Judge Willy concludes that, “In their present form these provisions are unworkable, expensive and time consuming. They stand exposed for what they are; a political sop to the votes of the Maori Party needed to pass this legislation. And for this the Government further erodes the Rule of Law.”

It is now clear that the ‘Iwi Participation Agreements’ in National’s new RMA reform bill will strengthen the power that tribal groups have over local government and the country’s natural resources – including fresh water.

They will set the scene for the tribal co-governance of local authorities, since once bedded in they will require democratically elected councils to seek the approval of unelected tribal representatives in all major decision-making.
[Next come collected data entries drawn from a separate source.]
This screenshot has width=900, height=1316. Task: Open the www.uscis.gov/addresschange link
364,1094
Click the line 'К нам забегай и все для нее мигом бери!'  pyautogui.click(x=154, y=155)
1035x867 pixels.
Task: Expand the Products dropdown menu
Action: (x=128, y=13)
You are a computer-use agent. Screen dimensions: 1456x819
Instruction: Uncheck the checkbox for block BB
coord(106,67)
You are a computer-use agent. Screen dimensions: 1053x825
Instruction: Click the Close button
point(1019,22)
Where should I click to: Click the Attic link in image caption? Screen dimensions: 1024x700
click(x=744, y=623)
The Agreements are also instrumental in the tribal elite’s plan to control New Zealand’s fresh water supplies by providing an accelerated pathway for tribal groups to gain resource consenting powers under section 33 and 36B of the RMA. Until now, there has been no formal mechanism to progress any such ambitions, but once enacted, these Agreements will enable tribes to fast-track their plans to become resource consenting authorities for their whole region for fresh water and other natural resources.

It is clear that what National is attempting to do in this Bill – in particular, enabling race-based vested interests to take over resource consenting from democratically elected councillors – is simply untenable.

As a result, since the much-needed changes to rebalance the RMA have been excluded from the Bill, while the pandering to Maori self-interest has been included, many people who would normally support RMA reform are likely to oppose the Bill on the basis that it will not only significantly deepen the country’s racial divide, but it will also fail to address the RMA’s regulatory roadblocks to growth.

In his State of the Nation address last month, Winston Peters indicated that there may be a way forward. Mr Peters expressed serious concern about National’s RMA reform Bill and offered New Zealand First’s support for substantial amendments – presumably to sections 6 and 7 of the Act – on the condition that all race-based proposals are removed from the Bill: “we announce here tonight, that New Zealand First will, in the committee stage of the RMA Bill, move amendments to cut red tape and bring common sense to the RMA. We will do so on one condition, that National will drop ALL provisions in the bill that provide separate rights based on race.”

In response, the Prime Minister indicated that he is very serious about wanting real reform of the RMA, and explained, “what we need is 61-plus votes to get [the bill] out of select committee. We are happy to work with any political party to make that happen”.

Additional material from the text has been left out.